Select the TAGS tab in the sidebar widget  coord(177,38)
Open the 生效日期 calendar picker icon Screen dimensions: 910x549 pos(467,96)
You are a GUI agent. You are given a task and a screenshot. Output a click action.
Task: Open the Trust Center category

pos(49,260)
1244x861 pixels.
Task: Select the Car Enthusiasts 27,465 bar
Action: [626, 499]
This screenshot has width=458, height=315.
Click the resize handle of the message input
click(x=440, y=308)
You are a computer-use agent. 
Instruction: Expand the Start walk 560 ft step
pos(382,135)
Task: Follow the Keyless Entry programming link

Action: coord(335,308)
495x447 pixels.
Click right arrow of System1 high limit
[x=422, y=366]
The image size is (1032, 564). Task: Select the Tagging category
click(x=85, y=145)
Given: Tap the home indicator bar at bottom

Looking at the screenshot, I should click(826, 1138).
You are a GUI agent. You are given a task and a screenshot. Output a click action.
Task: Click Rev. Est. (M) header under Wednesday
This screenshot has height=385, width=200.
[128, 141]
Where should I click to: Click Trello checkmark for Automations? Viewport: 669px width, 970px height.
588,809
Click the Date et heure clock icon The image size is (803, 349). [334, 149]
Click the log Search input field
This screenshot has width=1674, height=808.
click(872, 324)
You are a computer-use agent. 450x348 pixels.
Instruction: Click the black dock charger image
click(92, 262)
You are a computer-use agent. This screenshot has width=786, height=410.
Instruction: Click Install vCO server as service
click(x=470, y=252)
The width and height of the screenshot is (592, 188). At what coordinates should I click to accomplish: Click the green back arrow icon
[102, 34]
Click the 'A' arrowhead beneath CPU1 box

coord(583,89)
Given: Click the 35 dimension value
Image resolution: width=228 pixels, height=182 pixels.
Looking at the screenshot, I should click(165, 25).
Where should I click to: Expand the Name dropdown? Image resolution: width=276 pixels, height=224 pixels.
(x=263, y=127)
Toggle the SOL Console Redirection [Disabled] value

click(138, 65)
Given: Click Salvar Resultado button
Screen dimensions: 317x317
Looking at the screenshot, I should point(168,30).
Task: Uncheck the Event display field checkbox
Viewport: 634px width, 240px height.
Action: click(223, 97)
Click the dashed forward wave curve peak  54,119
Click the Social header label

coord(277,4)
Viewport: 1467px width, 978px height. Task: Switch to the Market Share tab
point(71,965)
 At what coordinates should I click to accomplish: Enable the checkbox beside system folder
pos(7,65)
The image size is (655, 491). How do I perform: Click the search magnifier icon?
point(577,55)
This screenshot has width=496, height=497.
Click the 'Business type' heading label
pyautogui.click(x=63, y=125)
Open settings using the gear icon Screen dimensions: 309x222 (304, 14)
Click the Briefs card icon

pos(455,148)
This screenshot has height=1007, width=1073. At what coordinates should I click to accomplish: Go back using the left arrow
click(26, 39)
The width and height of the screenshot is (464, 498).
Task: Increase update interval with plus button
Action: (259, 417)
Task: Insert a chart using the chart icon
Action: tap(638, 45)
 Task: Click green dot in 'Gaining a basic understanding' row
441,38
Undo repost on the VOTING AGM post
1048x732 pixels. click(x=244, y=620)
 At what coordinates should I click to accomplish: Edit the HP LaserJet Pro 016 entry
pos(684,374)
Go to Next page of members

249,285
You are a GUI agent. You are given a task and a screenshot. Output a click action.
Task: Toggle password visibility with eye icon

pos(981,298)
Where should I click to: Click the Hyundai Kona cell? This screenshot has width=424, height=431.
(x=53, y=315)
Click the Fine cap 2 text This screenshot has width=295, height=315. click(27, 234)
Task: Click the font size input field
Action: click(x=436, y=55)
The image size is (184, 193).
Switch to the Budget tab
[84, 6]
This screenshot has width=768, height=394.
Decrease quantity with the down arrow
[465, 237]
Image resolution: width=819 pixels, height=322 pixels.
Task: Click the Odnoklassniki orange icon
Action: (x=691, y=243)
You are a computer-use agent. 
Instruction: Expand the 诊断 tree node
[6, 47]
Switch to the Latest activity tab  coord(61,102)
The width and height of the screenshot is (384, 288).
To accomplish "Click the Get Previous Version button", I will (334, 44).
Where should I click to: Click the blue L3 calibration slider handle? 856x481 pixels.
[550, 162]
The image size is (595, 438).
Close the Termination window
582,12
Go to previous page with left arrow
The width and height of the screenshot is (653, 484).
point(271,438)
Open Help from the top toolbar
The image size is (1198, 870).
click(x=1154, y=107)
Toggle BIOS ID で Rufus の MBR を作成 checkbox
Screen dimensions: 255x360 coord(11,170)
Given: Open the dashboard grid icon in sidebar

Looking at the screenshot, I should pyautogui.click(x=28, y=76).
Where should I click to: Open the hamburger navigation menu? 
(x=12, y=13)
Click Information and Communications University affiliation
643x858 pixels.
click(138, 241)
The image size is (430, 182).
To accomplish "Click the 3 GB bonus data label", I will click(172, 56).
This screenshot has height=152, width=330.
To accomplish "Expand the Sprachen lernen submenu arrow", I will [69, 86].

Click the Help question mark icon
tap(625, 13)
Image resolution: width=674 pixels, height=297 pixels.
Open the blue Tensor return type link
========================
__TASK BRIEF__.
Every record listed above should be reproduced exactly.

__EXPECTED ANSWER__.
Select the TAGS tab in the sidebar widget  coord(177,38)
Open the 生效日期 calendar picker icon Screen dimensions: 910x549 pos(467,96)
You are a GUI agent. You are given a task and a screenshot. Output a click action.
Task: Open the Trust Center category

pos(49,260)
1244x861 pixels.
Task: Select the Car Enthusiasts 27,465 bar
Action: [626, 499]
This screenshot has width=458, height=315.
Click the resize handle of the message input
click(x=440, y=308)
You are a computer-use agent. 
Instruction: Expand the Start walk 560 ft step
pos(382,135)
Task: Follow the Keyless Entry programming link

Action: coord(335,308)
495x447 pixels.
Click right arrow of System1 high limit
[x=422, y=366]
The image size is (1032, 564). Task: Select the Tagging category
click(x=85, y=145)
Given: Tap the home indicator bar at bottom

Looking at the screenshot, I should click(826, 1138).
You are a GUI agent. You are given a task and a screenshot. Output a click action.
Task: Click Rev. Est. (M) header under Wednesday
This screenshot has height=385, width=200.
[128, 141]
Where should I click to: Click Trello checkmark for Automations? Viewport: 669px width, 970px height.
588,809
Click the Date et heure clock icon The image size is (803, 349). [334, 149]
Click the log Search input field
This screenshot has width=1674, height=808.
click(872, 324)
You are a computer-use agent. 450x348 pixels.
Instruction: Click the black dock charger image
click(92, 262)
You are a computer-use agent. This screenshot has width=786, height=410.
Instruction: Click Install vCO server as service
click(x=470, y=252)
The width and height of the screenshot is (592, 188). At what coordinates should I click to accomplish: Click the green back arrow icon
[102, 34]
Click the 'A' arrowhead beneath CPU1 box

coord(583,89)
Given: Click the 35 dimension value
Image resolution: width=228 pixels, height=182 pixels.
Looking at the screenshot, I should click(165, 25).
Where should I click to: Expand the Name dropdown? Image resolution: width=276 pixels, height=224 pixels.
(x=263, y=127)
Toggle the SOL Console Redirection [Disabled] value

click(138, 65)
Given: Click Salvar Resultado button
Screen dimensions: 317x317
Looking at the screenshot, I should point(168,30).
Task: Uncheck the Event display field checkbox
Viewport: 634px width, 240px height.
Action: click(223, 97)
Click the dashed forward wave curve peak  54,119
Click the Social header label

coord(277,4)
Viewport: 1467px width, 978px height. Task: Switch to the Market Share tab
point(71,965)
 At what coordinates should I click to accomplish: Enable the checkbox beside system folder
pos(7,65)
The image size is (655, 491). How do I perform: Click the search magnifier icon?
point(577,55)
This screenshot has width=496, height=497.
Click the 'Business type' heading label
pyautogui.click(x=63, y=125)
Open settings using the gear icon Screen dimensions: 309x222 (304, 14)
Click the Briefs card icon

pos(455,148)
This screenshot has height=1007, width=1073. At what coordinates should I click to accomplish: Go back using the left arrow
click(26, 39)
The width and height of the screenshot is (464, 498).
Task: Increase update interval with plus button
Action: (259, 417)
Task: Insert a chart using the chart icon
Action: tap(638, 45)
 Task: Click green dot in 'Gaining a basic understanding' row
441,38
Undo repost on the VOTING AGM post
1048x732 pixels. click(x=244, y=620)
 At what coordinates should I click to accomplish: Edit the HP LaserJet Pro 016 entry
pos(684,374)
Go to Next page of members

249,285
You are a GUI agent. You are given a task and a screenshot. Output a click action.
Task: Toggle password visibility with eye icon

pos(981,298)
Where should I click to: Click the Hyundai Kona cell? This screenshot has width=424, height=431.
(x=53, y=315)
Click the Fine cap 2 text This screenshot has width=295, height=315. click(27, 234)
Task: Click the font size input field
Action: click(x=436, y=55)
The image size is (184, 193).
Switch to the Budget tab
[84, 6]
This screenshot has width=768, height=394.
Decrease quantity with the down arrow
[465, 237]
Image resolution: width=819 pixels, height=322 pixels.
Task: Click the Odnoklassniki orange icon
Action: (x=691, y=243)
You are a computer-use agent. 
Instruction: Expand the 诊断 tree node
[6, 47]
Switch to the Latest activity tab  coord(61,102)
The width and height of the screenshot is (384, 288).
To accomplish "Click the Get Previous Version button", I will (334, 44).
Where should I click to: Click the blue L3 calibration slider handle? 856x481 pixels.
[550, 162]
The image size is (595, 438).
Close the Termination window
582,12
Go to previous page with left arrow
The width and height of the screenshot is (653, 484).
point(271,438)
Open Help from the top toolbar
The image size is (1198, 870).
click(x=1154, y=107)
Toggle BIOS ID で Rufus の MBR を作成 checkbox
Screen dimensions: 255x360 coord(11,170)
Given: Open the dashboard grid icon in sidebar

Looking at the screenshot, I should pyautogui.click(x=28, y=76).
Where should I click to: Open the hamburger navigation menu? 
(x=12, y=13)
Click Information and Communications University affiliation
643x858 pixels.
click(138, 241)
The image size is (430, 182).
To accomplish "Click the 3 GB bonus data label", I will click(172, 56).
This screenshot has height=152, width=330.
To accomplish "Expand the Sprachen lernen submenu arrow", I will [69, 86].

Click the Help question mark icon
tap(625, 13)
Image resolution: width=674 pixels, height=297 pixels.
Open the blue Tensor return type link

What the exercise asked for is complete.